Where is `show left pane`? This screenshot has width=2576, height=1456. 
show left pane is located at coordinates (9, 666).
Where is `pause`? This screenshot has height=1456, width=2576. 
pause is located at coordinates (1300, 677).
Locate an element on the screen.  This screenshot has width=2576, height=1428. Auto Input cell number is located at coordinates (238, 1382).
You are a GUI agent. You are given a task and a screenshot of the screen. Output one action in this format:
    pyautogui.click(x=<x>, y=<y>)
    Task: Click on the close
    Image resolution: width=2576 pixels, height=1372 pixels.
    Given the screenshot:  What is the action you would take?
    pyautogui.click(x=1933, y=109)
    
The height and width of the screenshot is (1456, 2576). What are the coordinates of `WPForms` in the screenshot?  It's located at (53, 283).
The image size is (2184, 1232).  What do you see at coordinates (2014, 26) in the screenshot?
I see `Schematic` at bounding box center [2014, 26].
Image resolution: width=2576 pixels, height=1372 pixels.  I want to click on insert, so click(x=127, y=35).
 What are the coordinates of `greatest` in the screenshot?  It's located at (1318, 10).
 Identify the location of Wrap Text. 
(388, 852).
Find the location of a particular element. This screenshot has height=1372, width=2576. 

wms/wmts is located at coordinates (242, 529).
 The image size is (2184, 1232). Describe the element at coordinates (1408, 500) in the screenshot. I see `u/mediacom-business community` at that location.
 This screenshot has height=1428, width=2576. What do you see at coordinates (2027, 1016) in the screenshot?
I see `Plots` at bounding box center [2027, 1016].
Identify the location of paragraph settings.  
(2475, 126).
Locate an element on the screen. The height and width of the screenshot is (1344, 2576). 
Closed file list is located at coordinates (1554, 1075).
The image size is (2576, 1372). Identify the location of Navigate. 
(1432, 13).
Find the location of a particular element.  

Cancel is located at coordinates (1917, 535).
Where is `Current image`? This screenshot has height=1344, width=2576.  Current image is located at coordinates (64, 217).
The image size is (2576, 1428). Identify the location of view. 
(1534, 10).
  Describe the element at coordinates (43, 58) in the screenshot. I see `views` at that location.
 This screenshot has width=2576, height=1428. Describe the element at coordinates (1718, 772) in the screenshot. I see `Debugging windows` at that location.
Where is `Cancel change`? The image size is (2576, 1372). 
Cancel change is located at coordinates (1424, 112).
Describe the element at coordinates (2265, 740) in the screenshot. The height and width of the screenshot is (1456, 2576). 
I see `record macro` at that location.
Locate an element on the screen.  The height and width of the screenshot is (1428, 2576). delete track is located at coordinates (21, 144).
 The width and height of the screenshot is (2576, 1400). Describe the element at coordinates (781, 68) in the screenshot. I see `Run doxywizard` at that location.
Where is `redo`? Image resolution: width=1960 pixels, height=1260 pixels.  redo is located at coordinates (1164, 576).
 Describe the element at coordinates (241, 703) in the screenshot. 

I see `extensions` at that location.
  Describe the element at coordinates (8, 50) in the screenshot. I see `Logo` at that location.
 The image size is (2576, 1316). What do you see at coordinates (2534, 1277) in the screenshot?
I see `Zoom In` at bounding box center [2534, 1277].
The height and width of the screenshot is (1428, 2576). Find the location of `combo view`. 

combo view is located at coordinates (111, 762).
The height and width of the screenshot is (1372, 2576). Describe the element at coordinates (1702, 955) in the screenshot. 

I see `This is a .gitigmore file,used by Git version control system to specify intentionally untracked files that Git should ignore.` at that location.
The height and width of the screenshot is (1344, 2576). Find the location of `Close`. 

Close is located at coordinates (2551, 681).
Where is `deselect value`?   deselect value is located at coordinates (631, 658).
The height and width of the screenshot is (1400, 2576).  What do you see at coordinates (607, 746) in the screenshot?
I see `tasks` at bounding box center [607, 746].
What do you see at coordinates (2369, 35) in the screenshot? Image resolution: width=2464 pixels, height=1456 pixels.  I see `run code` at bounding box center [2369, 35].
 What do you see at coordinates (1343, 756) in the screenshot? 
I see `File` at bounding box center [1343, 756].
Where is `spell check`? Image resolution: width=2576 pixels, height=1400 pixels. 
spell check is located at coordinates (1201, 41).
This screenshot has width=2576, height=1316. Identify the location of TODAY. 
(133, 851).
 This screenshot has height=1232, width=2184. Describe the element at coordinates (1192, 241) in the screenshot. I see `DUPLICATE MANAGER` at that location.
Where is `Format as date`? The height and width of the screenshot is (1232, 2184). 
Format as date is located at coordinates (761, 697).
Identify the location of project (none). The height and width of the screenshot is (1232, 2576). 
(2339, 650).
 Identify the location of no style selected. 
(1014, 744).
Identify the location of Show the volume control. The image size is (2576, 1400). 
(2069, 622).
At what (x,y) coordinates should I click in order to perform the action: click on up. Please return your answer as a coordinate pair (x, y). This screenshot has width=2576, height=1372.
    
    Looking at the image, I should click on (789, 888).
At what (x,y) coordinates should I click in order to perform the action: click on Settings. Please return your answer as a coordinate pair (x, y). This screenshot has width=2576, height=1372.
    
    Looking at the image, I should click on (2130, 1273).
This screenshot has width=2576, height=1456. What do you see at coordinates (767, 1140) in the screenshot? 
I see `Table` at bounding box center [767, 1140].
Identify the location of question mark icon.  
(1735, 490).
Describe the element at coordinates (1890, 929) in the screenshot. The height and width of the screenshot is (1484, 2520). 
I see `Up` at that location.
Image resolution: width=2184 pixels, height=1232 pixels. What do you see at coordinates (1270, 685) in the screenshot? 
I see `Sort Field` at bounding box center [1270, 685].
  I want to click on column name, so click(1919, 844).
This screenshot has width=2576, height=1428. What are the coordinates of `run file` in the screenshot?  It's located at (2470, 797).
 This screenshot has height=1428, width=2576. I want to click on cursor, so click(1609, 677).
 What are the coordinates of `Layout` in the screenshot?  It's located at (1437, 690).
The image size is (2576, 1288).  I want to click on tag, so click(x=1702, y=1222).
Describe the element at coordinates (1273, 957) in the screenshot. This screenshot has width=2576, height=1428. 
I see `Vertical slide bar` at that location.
--------
Locate every line in the items above that contains the word "Find" and copy each one out, matching case exactly.

Find the location of a particular element. This screenshot has height=1372, width=2576. 
Find the location of a particular element.  
The height and width of the screenshot is (1428, 2576). Find the location of `combo view`. 
The height and width of the screenshot is (1344, 2576). Find the location of `Close`. 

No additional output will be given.